記事:
▬▬▬▬▬▬▬▬▬▬

首はあまり注目される部分ではありませんが、キャラクターを描くうえで最重要となるパーツである「顔」の安定感を担う、隠れたキーパーツです。さらに、全身を描くとなると頭と胴体のバランスを考える必要があるので、意外と気を使うべき箇所です。どんな頭身のキャラクターでも首の位置は共通なのでそこだけ徹底して覚えてしまいましょう。
▼目次
首の構造
首は大きく分けて3つの筋肉で構成されています。首のメインパーツになる胸鎖乳突筋、首に浮き出た筋として全体の立体感を出すためのパーツである胸骨舌骨筋、肩幅や身体の大きさを表現する僧帽筋です。本当はもう少し複雑な構造なのですが、首を描くうえではあまり必要な知識ではないので、この3つだけ覚えてしまってください。
首の比率に関しては、頭の幅:首の幅は2:1が標準的です。デフォルメされたキャラクターや、女性の場合はもう少し細くても問題ありません。あまり細すぎてしまうと宇宙人のようになってしまうので気をつけましょう。首は筋肉、骨だけでなく、食道や気管など様々なものが詰まっています。それを考えて首を描くことも重要になります。
また、首は横から見ると若干斜めになっています。理由としては背骨がS字に曲がっていることが関係しており、垂直だと首が折れているように見えてしまうので気をつけましょう。さらに、あまり首を傾けすぎると猫背になってしまうので、これも同じく気をつけましょう。
首の描き方
首の描き方についてはアタリが重要になります。省略せずにしっかり描きましょう。顔のラフはあらかじめ済ませてしまった方が首のデッサンが楽になります。
まずは背骨のアタリに沿って首を描きます。斜め向きの人物を描く場合はアタリが首の後ろ側に来るように描きましょう。先ほども述べましたが、首には食道などが詰まっているためです。

▬▬▬▬▬▬▬▬▬▬

元データ:
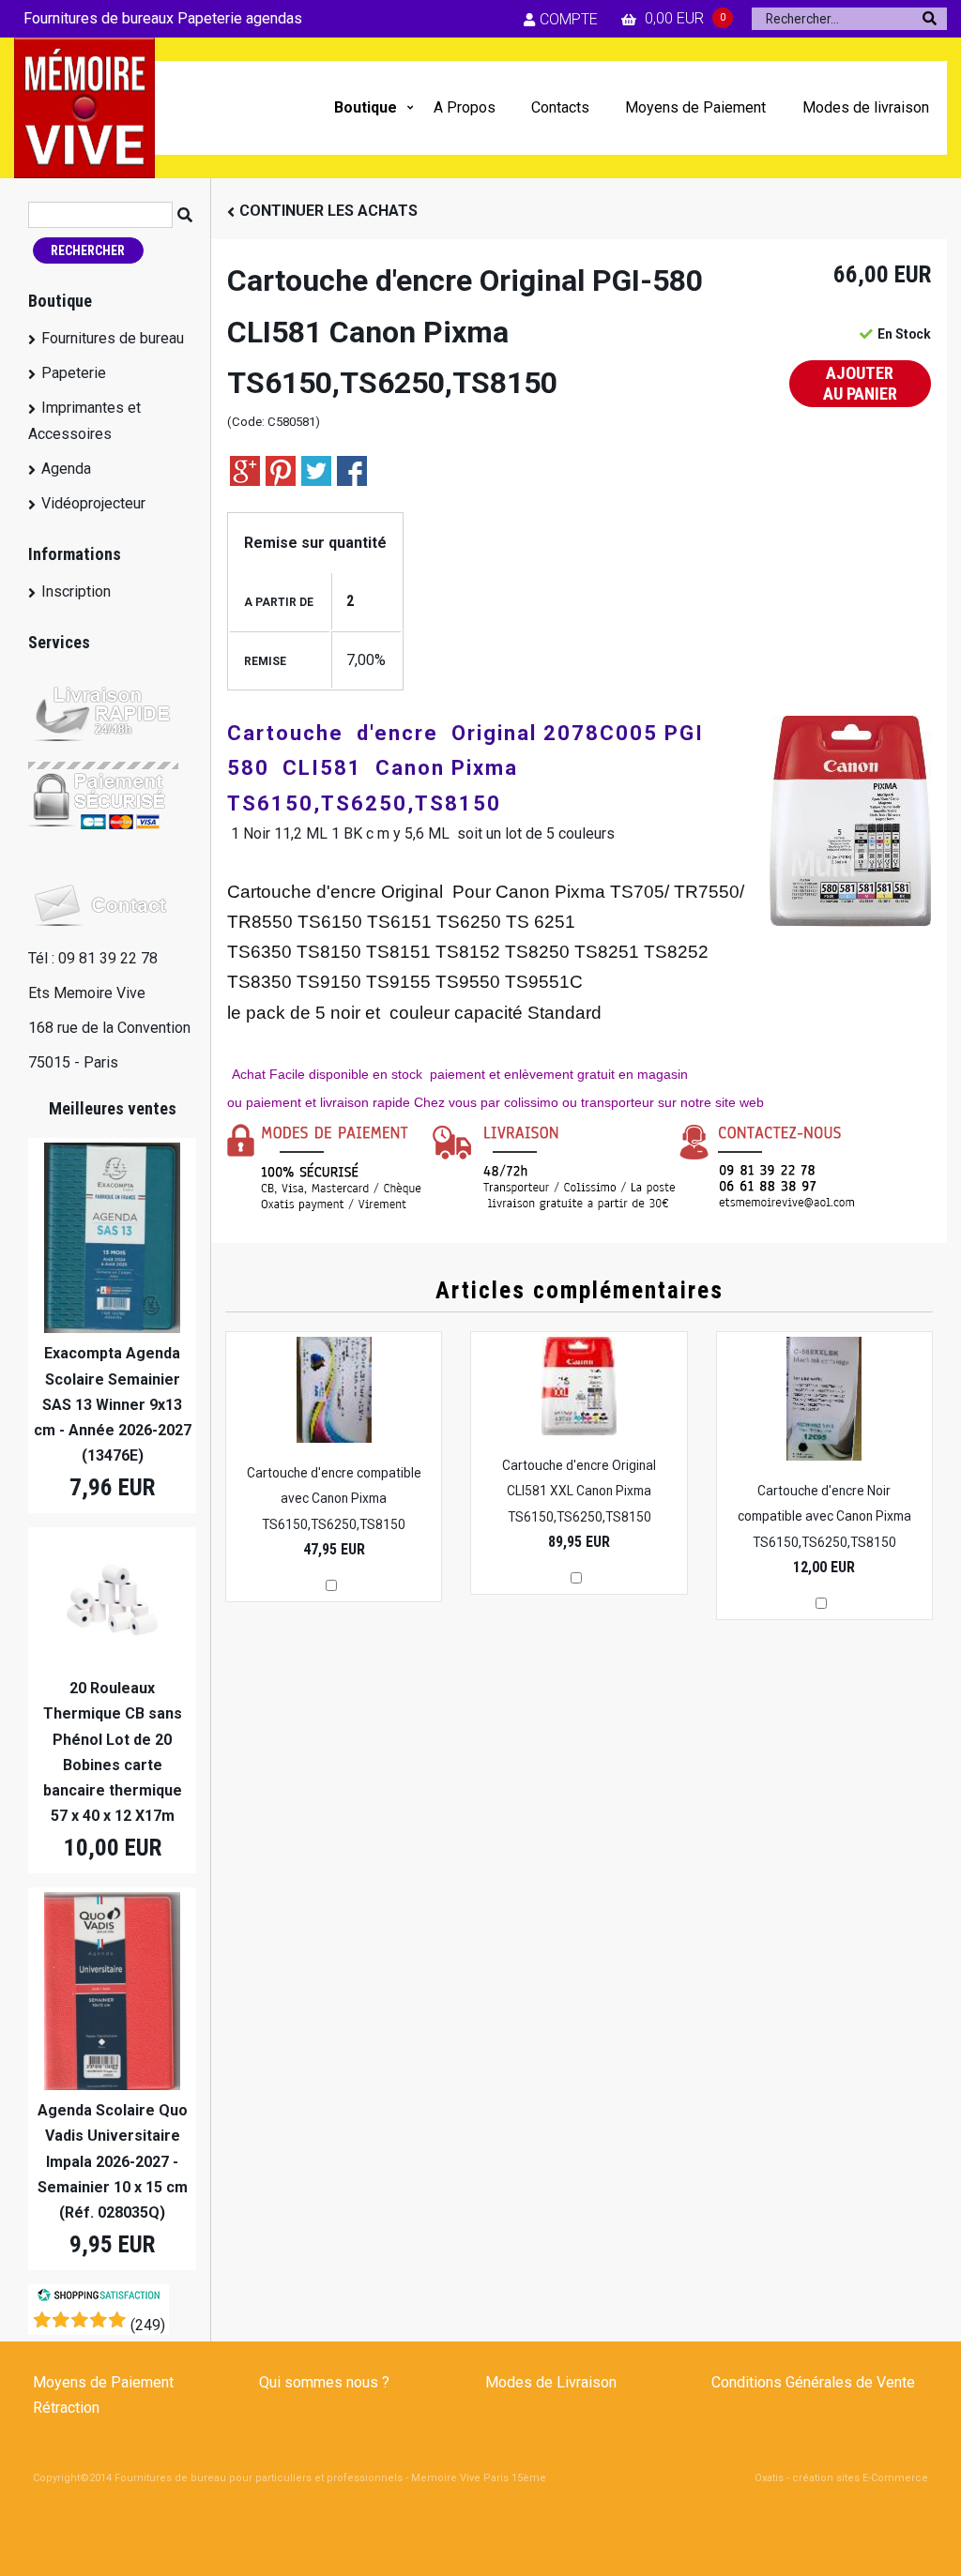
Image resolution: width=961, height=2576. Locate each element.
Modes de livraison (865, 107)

▬▬▬▬▬▬▬▬▬▬

課題内容:
首の描き方の記事について答えてください。
(a) 首を構成する3つの筋肉は何ですか。
(b) 頭の幅と首の幅の標準的な比率はいくつですか。
(c) 斜め向きの人物を描くとき、アタリは首のどちら側に来るように描きますか。
記事に書かれていることだけを根拠にしてください。

解答:
(a) 胸鎖乳突筋、胸骨舌骨筋、僧帽筋
(b) 2:1
(c) 首の後ろ側